1yentlYentl (1983) is the film adaptation of the short story, “Yentl, the Yeshiva Boy” by Isaac Bashevis Singer.  It is set in a Polish shtetl in 1907, where Rabbi Mendel, a widower, is secretly giving his daughter Yentl the sort of Talmudic education that only boys were allowed to have.  Yentl has a passion for Torah, and when her father dies, she disguises herself as a boy and travels to the yeshiva in the nearest town to study.  Barbra Streisand co-wrote, co-produced, directed and starred in Yentl; work on the film re-energized her own interest in Jewish study.

It is thus far the only major motion picture that focuses on a Jewish woman living a specifically Jewish life, and raises questions about the limitations of gender roles in traditional Jewish communal life.  Yentl is contrasted in the film with Hadass, (played by Amy Irving) who conforms to the social ideal for young women, and with the men who take their life in the yeshiva for granted.   Streisand made no secret of her own personal identification with Yentl.  Just as Yentl strove to succeed in the “man’s world” of the yeshiva, Streisand saw herself striving for success in the “man’s world” of the Hollywood film industry.

Commentary

Singer hated Streisand’s treatment of his short story.   He felt that it had been over-expanded into a star vehicle, with unsuitable music and a ridiculous ending.  Certainly that is one valid point of view on the film.

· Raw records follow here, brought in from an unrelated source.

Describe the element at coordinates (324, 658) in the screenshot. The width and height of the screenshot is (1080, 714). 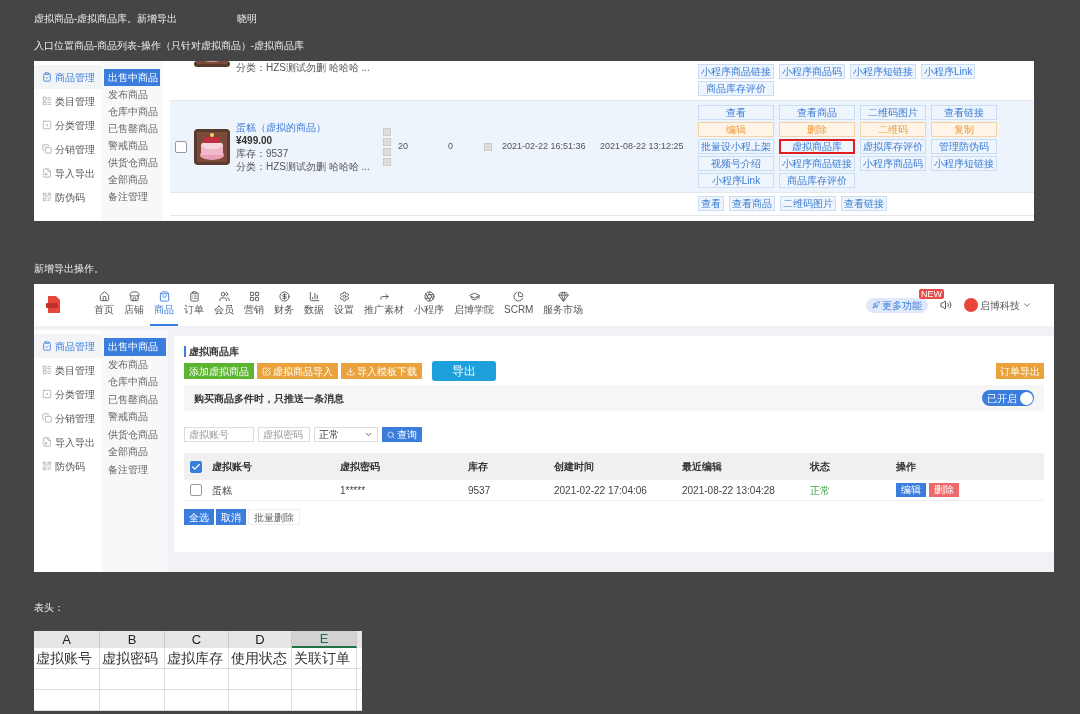
I see `spreadsheet-cell: 关联订单` at that location.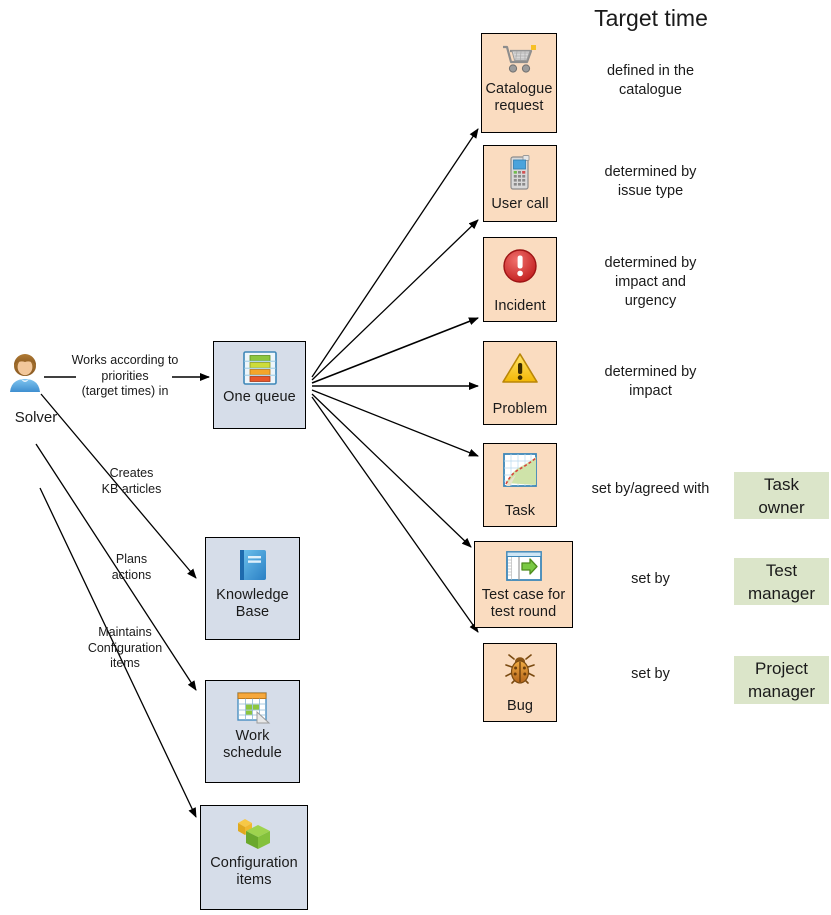  I want to click on node-work-schedule: Work schedule, so click(252, 732).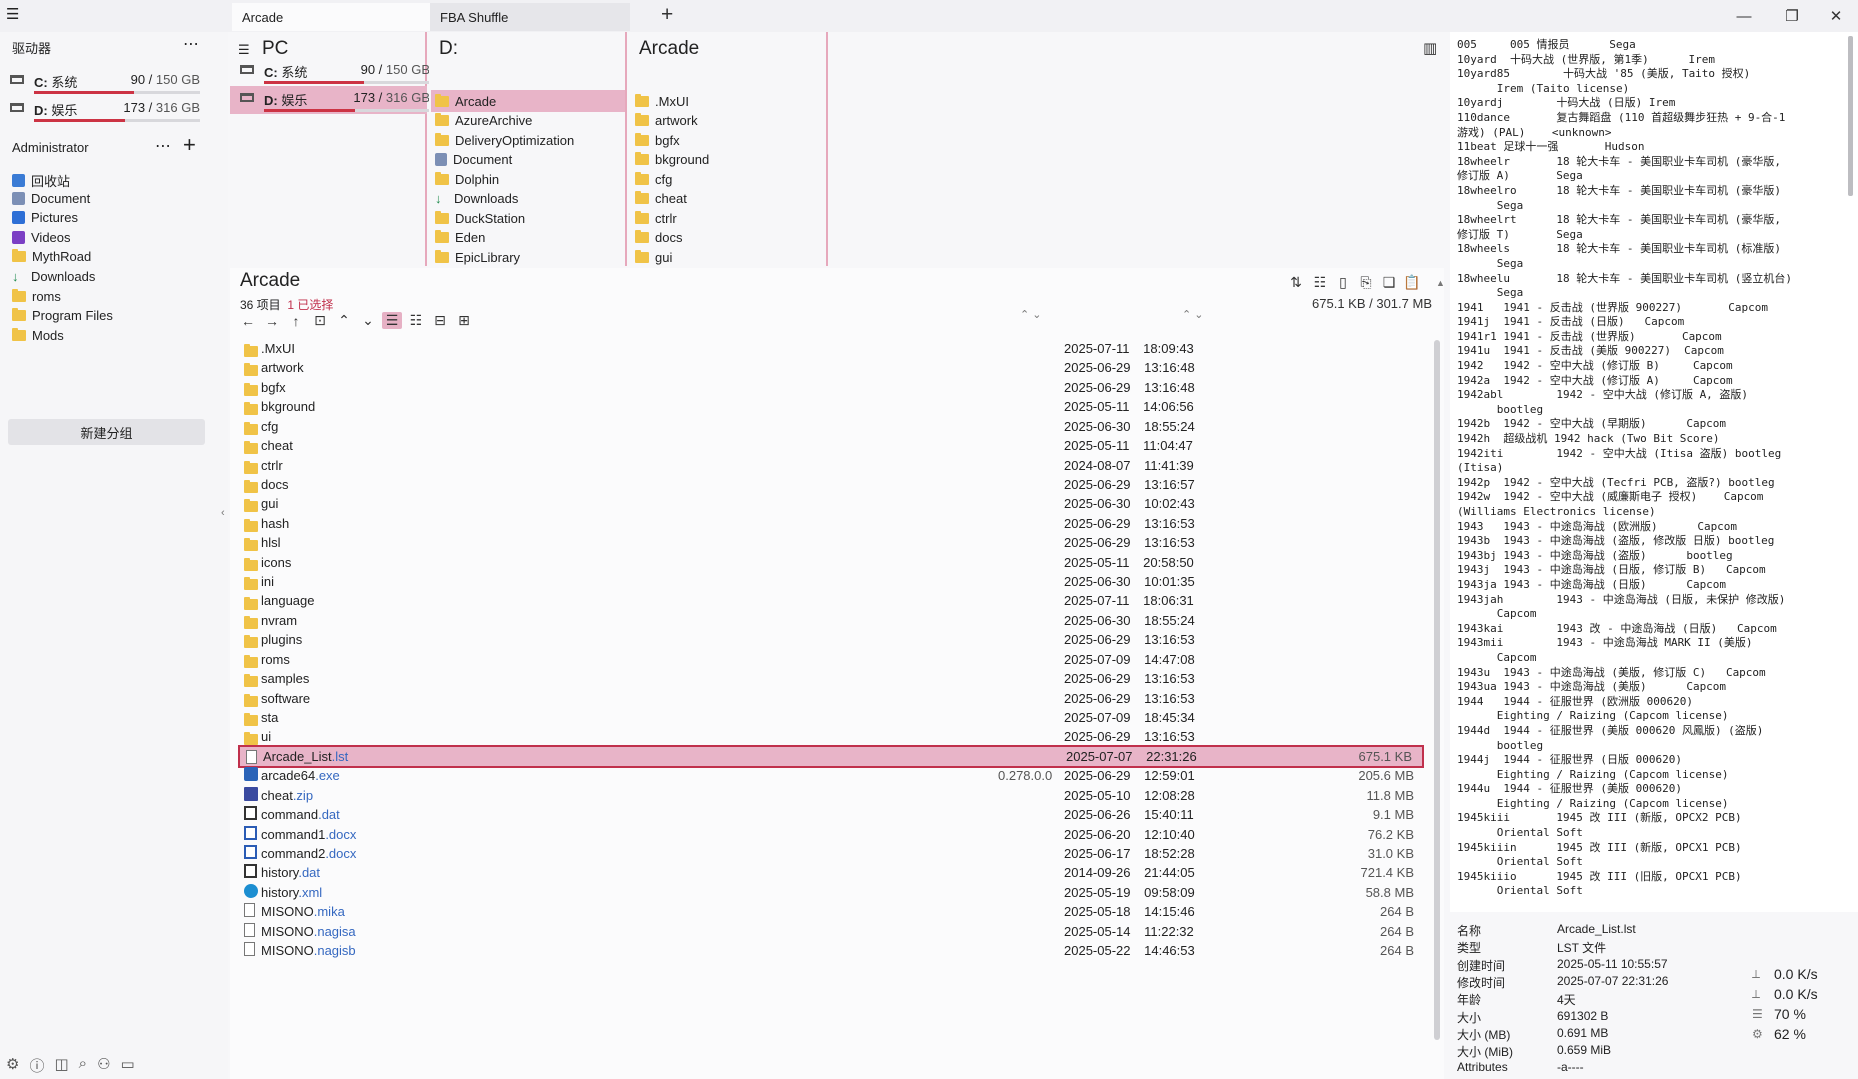  Describe the element at coordinates (1440, 283) in the screenshot. I see `scroll-up-arrow: ▲` at that location.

However, Streisand has perfectly conveyed the passion for Torah that is at the center of the scholar’s life, that fueled so much of the development of Jewish tradition and sacred literature.  She conveys the frustration that women have felt and still feel when they are excluded from access to the highest levels of study.  While many of Singer’s complaints are valid,  her command of the Jewish details of Yentl’s life is impressive.

Double Feature

Yentl makes an interesting companion to the other big Jewish musical, Fiddler on the Roof.  They are set in the same period, they begin in the same sort of place (a tiny shtetl in the Pale of Settlement) but they depict different classes in Jewish society.  Where Tevya and his daughters are peasants, Yentl is the rabbi’s daughter and Hadass is a city girl, daughter of a wealthy Jewish merchant.  How are the women’s lives similar?  How are they different?  Do you notice any other interesting similarities or contrasts between the two films?